See Dataset Aliases for details.


Common Update Patterns

Add New Files to Existing Dataset

Keep all existing files, add new ones:

import json

# Process and save new files
for i in range(10, 15):
    new_data = process_data(i)
    new_data.to_csv(f'/valohai/outputs/data_{i:03d}.csv')
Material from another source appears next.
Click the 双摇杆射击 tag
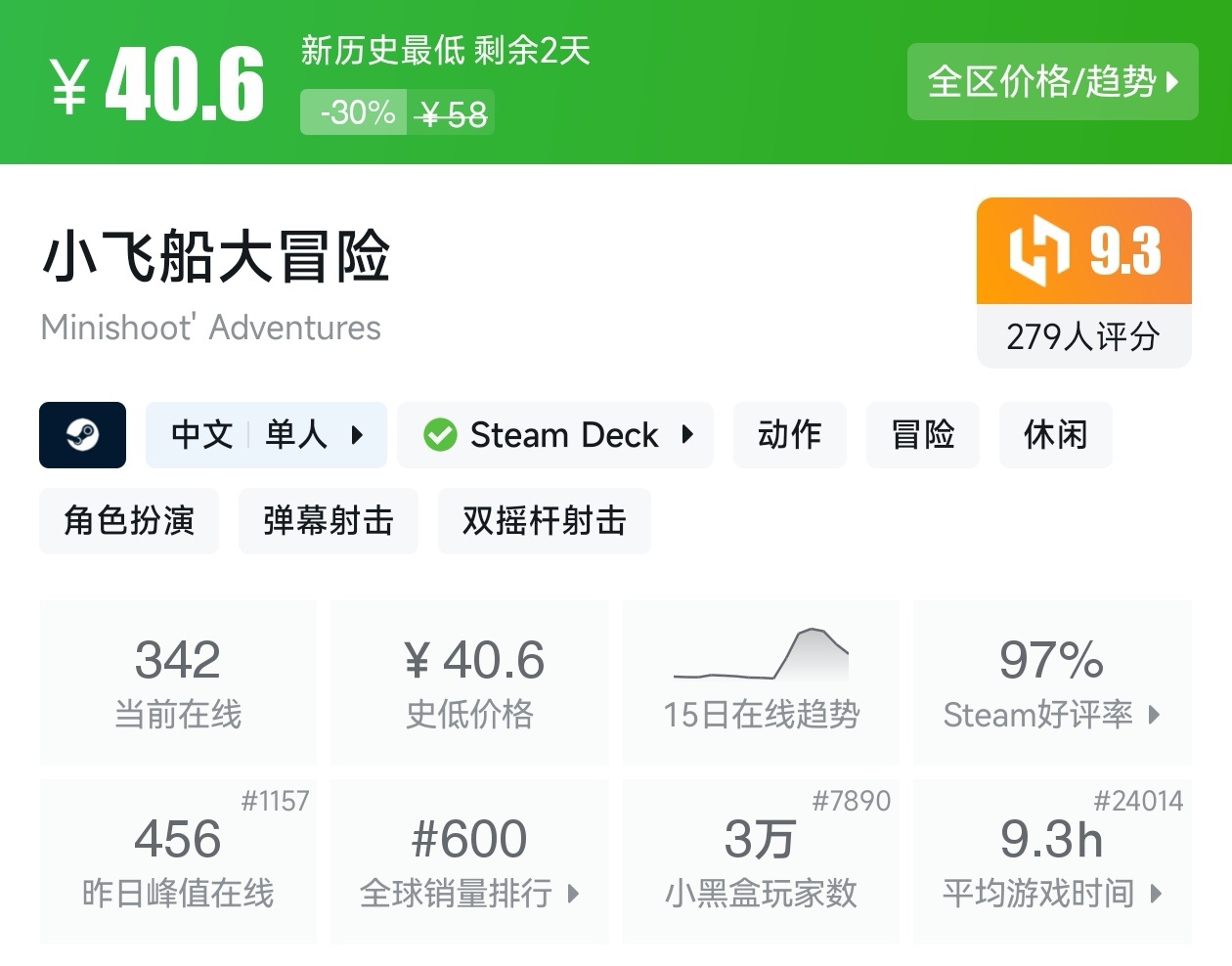click(x=544, y=520)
# Add new files to dataset
metadata = {}
for i in range(10, 15):
    metadata[f"data_{i:03d}.csv"] = {
        "valohai.dataset-versions": [{
            'uri': "dataset://training-data/v2",
            'from': "dataset://training-data/v1",
            'start_fresh': False  # Keep all files from v1
        }]
    }

metadata_path = "/valohai/outputs/valohai.metadata.jsonl"
with open(metadata_path, "w") as outfile:
    for file_name, file_metadata in metadata.items():
        json.dump({"file": file_name, "metadata": file_metadata}, outfile)
        outfile.write("\n")

Result:

  • v2 = All files from v1 + data_010.csv through data_014.csv


Remove Specific Files

Exclude files that failed validation:

import json

# Files that failed quality checks
failed_files = ['corrupted_001.csv', 'outlier_042.csv', 'invalid_099.csv']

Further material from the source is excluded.